Well, the obvious answer is on tablets, like the recent Surface. Gorilla arm doesn't come into play when you hold a tablet. A tablet running Windows 8 and Metro will be a joy to behold, I’ve no doubt (well, almost no doubt). No one questions the concept of a tablet here. But on a desktop machine, or laptop, it is a different game altogether.

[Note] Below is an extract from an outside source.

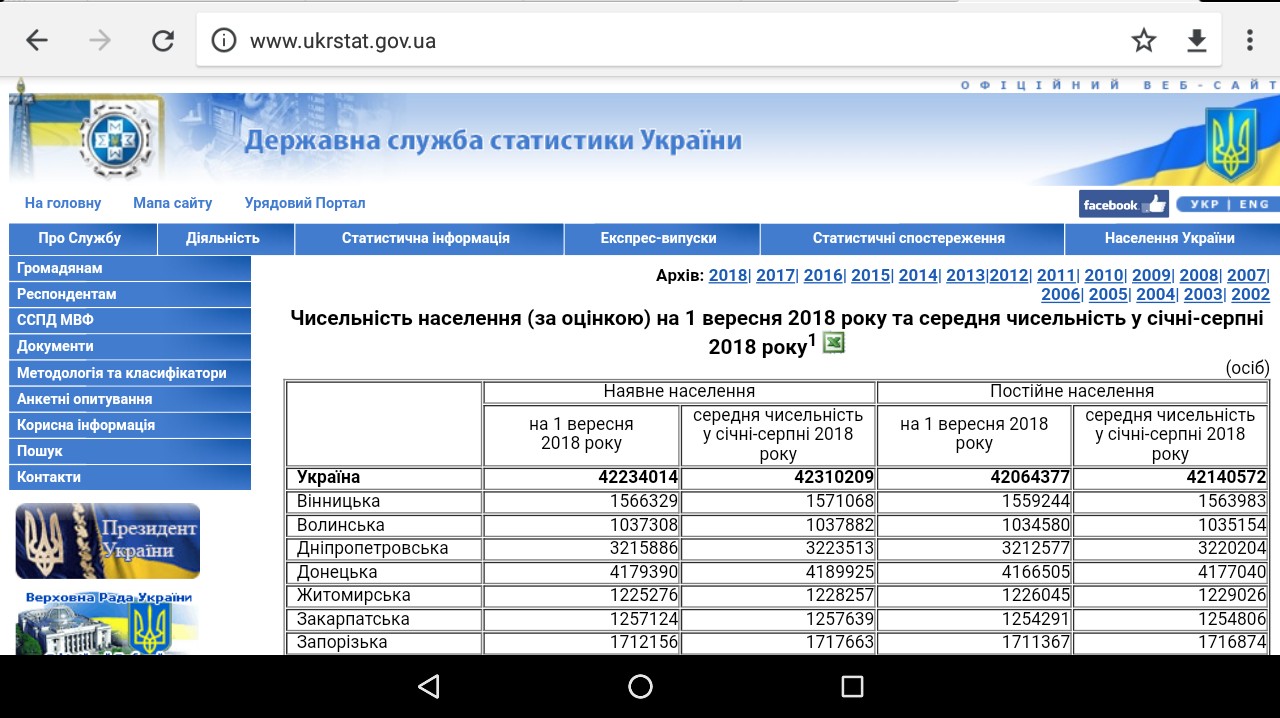The width and height of the screenshot is (1280, 718).
Task: Open Урядовий Портал link
Action: (x=305, y=203)

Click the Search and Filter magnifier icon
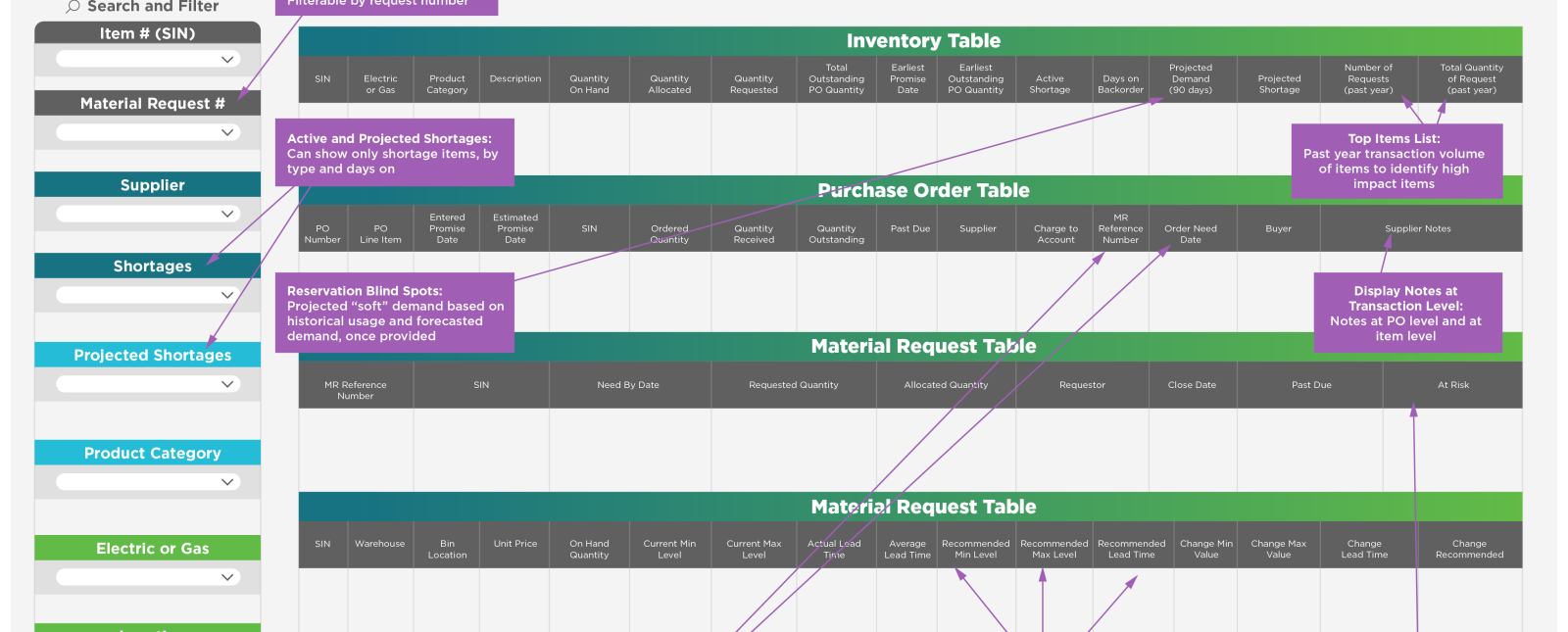click(73, 6)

Let us make a quick detour to the world of Apple (this is an enterprise article, I promise). The next release of their operating system (Mountain Lion) is due out anytime. Amongst other things this release continues the trend of incorporating elements of iOS. Apple is effectively blending the two operating systems, and many people expect their MacBooks to operate more and more like iPads in the near future. Except you won’t be able to prod the screen on your Macbook Pro or Air anytime soon. Apple declared touchscreens off limits for its laptops back in October 2010. Former CEO Steve Jobs had this to say on the topic: "We’ve done tons of user testing on this, and it turns out it doesn’t work. Touch surfaces don’t want to be vertical".
The latest MacBooks, released a few weeks ago, incorporate lots of new features. They don’t, however, go near touchscreens.
Okay, back to Microsoft. Does it really expect us all to sit at our desks prodding away at our screens? Does it expect us to sit on a train swiping around Metro on our laptops? It might look great in product demos and in adverts, put Gorilla Arm means it isn’t going to happen in reality.
No, Metro will find its niche on tablets, and on nice big screens in boardrooms (like those made by Perceptive Pixel which Microsoft just bought), but as far as enterprise customers go it will be the standard Windows interface all the way. And that is truly a good thing.